Se ha respondido de muchas maneras a la frase de que nuestra guerra fue una farsa. Se ha dicho que es un agravio a los damnificados del conflicto. Se ha dicho que como juicio es una falsedad, etcétera. Pero, hasta donde yo sé, nadie la ha señalado como un flagrante anacronismo.
Perpetra un anacronismo quien utiliza las circunstancias valorativas del presente para juzgar una época pasada.
Es cierto que los partidos políticos que emergieron de la guerra, para convertirse en protagonistas influyentes de nuestra democracia, han terminado representando en la actualidad una especie de sainete, un teatro bufo.

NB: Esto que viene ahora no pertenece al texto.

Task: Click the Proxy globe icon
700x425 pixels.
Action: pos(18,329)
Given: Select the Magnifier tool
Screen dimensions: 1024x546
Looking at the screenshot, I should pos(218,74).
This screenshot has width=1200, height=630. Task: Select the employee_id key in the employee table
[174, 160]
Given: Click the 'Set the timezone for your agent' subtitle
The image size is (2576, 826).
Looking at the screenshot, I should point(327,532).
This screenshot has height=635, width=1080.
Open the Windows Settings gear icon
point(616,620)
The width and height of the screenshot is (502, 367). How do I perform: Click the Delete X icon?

Pero es un anacronismo creer, remontándose a los albores de la guerra, que el objetivo inicial compartido por Arena y el Frente era montar una tragedia donde nadie era quien decía ser y el odio solo era una simulación con el objetivo de engañar a la ciudadanía. Detrás de ese juicio, el de la guerra como farsa, yace la inferencia de que el estado actual de nuestra política es un efecto lineal de su pasado. Si su presente se nos presenta como farsa es porque su pasado también lo fue.
No creo que el Medardo González actual sea el mismo de 1979. No creo que el Óscar Ortiz actual sea el mismo de 1979. Eran otras personas, en otro estadio de “su desarrollo político”, inmersas y atrapadas en el horizonte de expectativas de otra época. Con esto no pretendo absolverlos de su confuso presente, lo que hago es no juzgar mecánicamente su pasado con los baremos de sus andanzas actuales ¿Qué sabían ellos, en 1979, de quienes serían cuarenta años después, en otros tiempos?
Cierto es que los protagonistas de una revolución (ya sean revolucionarios o contrarrevolucionarios), dados los giros inesperados que da la historia, pueden terminar muchos años más tarde representando juntos una farsa. Eso sí.